▶ **Excerpted passage**:
*****

Tomorrow's stars of the screen today

`Tailly High -- New Talents, Young Cinema' will feature the best of what is yet to come in local film

By Yu Sen-lun  /  STAFF REPORTER

Fri, Aug 27, 2004 - Page 17

Who are the rising star actors in Taiwanese movies? Who has the potential to take over the director's seats from prestigious filmmakers such as Hou Hsiao-hsien (侯孝賢) or Edward Yang (楊德昌)? The answers can be found in the films of the three-week film festival,Tailly High -- New Talents, Young Cinema (尋找國片的明日之星), which will take place at SPOT -- Taipei Film House (光點台北), starting today.

A total of 150 films have been selected for the festival. It is the biggest promotion of local cinema yet, by SPOT with the Government Information Office (新聞局, GIO), the government unit in charge of film policies.

Tailly High is, in fact, the name of a mascot created by the GIO to promote Taiwan cinema. It is a doll that wears a karate outfit and has two eyes and a nose that looks like a film camera. Since the beginning of this year, the GIO has used Tailly High as a symbol of its promotional events.

Six directors and eight actors are the highlight of the film festival. It is perhaps the first time Taiwanese actors having been so well promoted at a film festival. In a way it is a good sign, indicating that there aren't just well-known art-house directors in Taiwan, there are also good-looking actors establishing their screen personas and stardom.

Wing Fan (范植偉) is one of the actors who has found international fame in his movies. He is now managed by Wong Kar Wai's (王家衛) Jet Tone Films (澤東電影), getting chances to appear in the movies with Tony Leung (梁朝偉) and Chang Chen (張震). The festival will feature two of his movies, Darkness and Light (黑暗之光) and The Best of Times (美麗時光), both directed by Chang Tso-chi (張作驥). Moviegoers can see Wing playing a rebel, playing the namchacku, and being beaten up by gangsters.

Tony Yang (楊佑寧) and Duncan Chow (周坤達) are two actors who have found fame in the recent hit movie Formula 17 (十七歲的天空). In the movie, Yang is the boy from the country, on a trip to Taipei to find Mr. Right. Chow plays the the playboy and becomes the "bad guy." There will also be screenings of another of Chow's movies, Love Me, If You Can (飛躍情海).

Ariel Lin (林依晨), a celebrity and young actress who appears in many TV dramas and commercials, was nominated for the movie in the Best Actress category at the Golden Horse Awards lst year.

Another actress frequently chased by paparazzi is Terri Kwan (關穎), who allegedly is going out with Taiwan's No.1 male model Huang Chih-wei (黃志瑋). Kwan won a Golden Horse nomination for the movie Turn Left, Turn Right (向左走向右走) with her smooth, comic

performance. This film festival will screen her first movie, Drop Me A Cat (給我一隻貓).

*****

▶ **Source material**:
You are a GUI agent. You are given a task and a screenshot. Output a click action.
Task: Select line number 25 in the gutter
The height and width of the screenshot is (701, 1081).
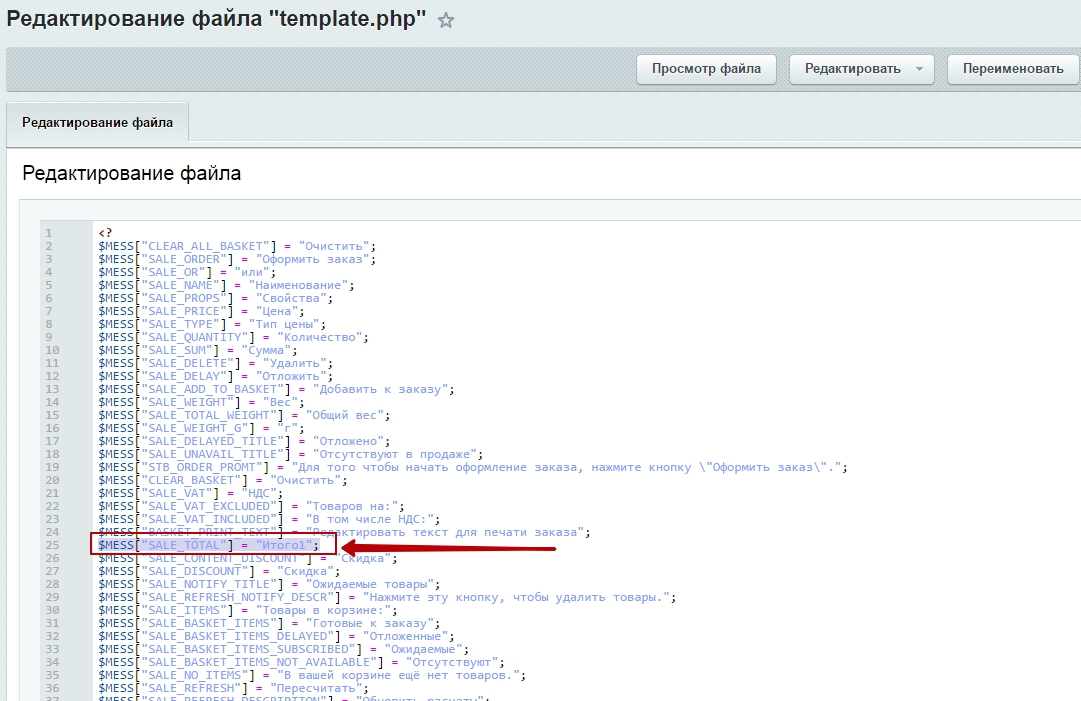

*****

▶ **Problems and tasks**:
[A] How many films were selected for the Tailly High festival, according to the article about it?
[B] Extend the article about the Tailly High festival, picking up right after its final sentence.

▶ **Answers in order**:
[A] A total of 150 films.

[B]
In the New Directors in Focus section, young filmmaker Leste Chen (陳正道) is the one to watch. His Uninhibited (狂放) is the opening film of the festival and is in the recently announced line-up for the Venice Film Festival. The film has been selected for the Young Directors Competition.

Chen has a strong visual style, which can been attributed to the influence of TV commercials and music videos. But his storytelling is much more mature and fluid than most filmmakers of his generation.

Uninhibited is a story of three youngsters confronting phenomena such as young prostitution, abortion, drug and street culture, teacher-student relationships and homosexuality. The film treads a fine balance between capturing the vivid images and thinking with a cool mind about the problems young people face while growing up.

Apart from local Taiwanese films, there is a section called Asian Young Power, featuring nine feature-length films from China, Hong Kong, Malaysia, Iran and Sri Lanka.

The Sri Lankan film August Sun is a rarely seen well-made film about Sri Lanka. It's a three-part film bathed in glorious light.

The first is about a soldier looking for release from the routine of the army by going to a brothel, only to find his younger sister there. In the second, a child runs away from home because of the war and looks for his dog. In the third, a young housewife looks for her husband. She finds a journalist to help, but falls in love with him.

At Five in the Afternoon is an award-winning film from Iranian director Samira Makhmalbaf. It's about a young girl from Afghanistan whose goal is to become president of Afghanistan, after the end of the Taliban regime. Her father only allows her to go to one of the religious schools, while she tries everything she can to attend an ordinary school. For her and female director Makhmalbaf, the school is a place for brave women to practice democracy.

Performance notes:

What: Tailly High -- New Talents, Young Cinema

When: Aug. 27 to Oct. 10

Where: SPOT -- Taipei Film House, 18, Zhongshan N Rd, Sec 2 (台北市中山北二段18)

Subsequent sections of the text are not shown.